** START Record excerpts **

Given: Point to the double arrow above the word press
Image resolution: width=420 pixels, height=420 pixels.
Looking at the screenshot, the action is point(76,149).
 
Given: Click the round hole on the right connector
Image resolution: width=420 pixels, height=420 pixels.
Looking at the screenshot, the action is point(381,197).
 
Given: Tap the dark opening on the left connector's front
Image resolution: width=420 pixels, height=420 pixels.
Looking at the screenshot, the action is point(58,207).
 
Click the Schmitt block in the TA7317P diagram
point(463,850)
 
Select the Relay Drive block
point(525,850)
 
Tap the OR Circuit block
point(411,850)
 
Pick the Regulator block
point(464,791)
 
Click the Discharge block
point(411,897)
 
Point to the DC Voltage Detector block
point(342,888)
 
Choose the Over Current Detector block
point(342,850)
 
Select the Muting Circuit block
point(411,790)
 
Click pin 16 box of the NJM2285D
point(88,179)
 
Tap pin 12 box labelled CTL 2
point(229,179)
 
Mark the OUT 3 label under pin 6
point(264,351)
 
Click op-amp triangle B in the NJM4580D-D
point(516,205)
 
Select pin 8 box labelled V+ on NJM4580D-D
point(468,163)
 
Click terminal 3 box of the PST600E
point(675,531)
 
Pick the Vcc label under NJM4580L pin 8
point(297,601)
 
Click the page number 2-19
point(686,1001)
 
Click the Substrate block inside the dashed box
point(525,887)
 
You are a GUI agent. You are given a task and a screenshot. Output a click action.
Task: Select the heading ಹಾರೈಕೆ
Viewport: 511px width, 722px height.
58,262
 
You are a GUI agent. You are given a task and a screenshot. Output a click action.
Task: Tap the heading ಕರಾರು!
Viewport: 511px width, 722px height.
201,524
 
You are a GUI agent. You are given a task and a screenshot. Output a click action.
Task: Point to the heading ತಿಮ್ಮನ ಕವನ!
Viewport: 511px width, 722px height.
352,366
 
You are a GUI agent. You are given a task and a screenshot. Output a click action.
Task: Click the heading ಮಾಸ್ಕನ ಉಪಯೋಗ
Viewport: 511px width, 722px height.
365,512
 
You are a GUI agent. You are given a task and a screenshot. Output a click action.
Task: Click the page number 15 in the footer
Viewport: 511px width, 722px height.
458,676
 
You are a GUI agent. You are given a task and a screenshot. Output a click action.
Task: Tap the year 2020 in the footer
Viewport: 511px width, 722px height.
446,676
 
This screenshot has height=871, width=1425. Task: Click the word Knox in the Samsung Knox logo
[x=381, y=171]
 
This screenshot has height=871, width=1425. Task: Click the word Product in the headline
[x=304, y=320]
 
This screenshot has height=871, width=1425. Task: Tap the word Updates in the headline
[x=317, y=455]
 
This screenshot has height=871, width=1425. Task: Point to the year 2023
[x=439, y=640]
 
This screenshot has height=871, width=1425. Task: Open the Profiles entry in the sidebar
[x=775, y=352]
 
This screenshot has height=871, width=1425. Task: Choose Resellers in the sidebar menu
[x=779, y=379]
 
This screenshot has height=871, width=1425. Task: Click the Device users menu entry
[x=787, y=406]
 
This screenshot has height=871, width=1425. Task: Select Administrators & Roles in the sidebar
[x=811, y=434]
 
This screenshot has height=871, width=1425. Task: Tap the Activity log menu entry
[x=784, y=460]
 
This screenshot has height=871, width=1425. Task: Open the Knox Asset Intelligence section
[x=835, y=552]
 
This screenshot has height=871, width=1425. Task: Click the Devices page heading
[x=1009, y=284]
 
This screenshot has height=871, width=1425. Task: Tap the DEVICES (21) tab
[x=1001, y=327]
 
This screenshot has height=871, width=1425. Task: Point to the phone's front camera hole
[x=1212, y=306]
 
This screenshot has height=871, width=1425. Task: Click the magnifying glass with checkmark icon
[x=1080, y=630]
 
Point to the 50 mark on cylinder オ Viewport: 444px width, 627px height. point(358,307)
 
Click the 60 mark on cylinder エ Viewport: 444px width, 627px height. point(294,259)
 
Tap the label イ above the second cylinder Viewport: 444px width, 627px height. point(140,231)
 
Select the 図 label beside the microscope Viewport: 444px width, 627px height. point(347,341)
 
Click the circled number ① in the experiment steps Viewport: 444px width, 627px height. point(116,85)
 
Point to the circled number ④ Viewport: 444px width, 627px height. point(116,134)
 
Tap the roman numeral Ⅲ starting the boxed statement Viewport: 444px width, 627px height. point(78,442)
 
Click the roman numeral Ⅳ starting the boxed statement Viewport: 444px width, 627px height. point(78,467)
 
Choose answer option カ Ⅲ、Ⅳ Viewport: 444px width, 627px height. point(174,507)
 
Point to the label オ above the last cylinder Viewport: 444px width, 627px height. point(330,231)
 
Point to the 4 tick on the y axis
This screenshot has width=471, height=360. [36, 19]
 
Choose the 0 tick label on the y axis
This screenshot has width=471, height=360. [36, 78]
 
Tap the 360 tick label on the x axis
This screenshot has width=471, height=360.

** END Record excerpts **

▶ _Exercise brief_: Recast everything from the beginning of the listing above down to the line containing "Given: Tap the" as a numbered list, leaving out blank lines.

▶ _Complete response_:
1. Given: Point to the double arrow above the word press
2. Image resolution: width=420 pixels, height=420 pixels.
3. Looking at the screenshot, the action is point(76,149).
4. Given: Click the round hole on the right connector
5. Image resolution: width=420 pixels, height=420 pixels.
6. Looking at the screenshot, the action is point(381,197).
7. Given: Tap the dark opening on the left connector's front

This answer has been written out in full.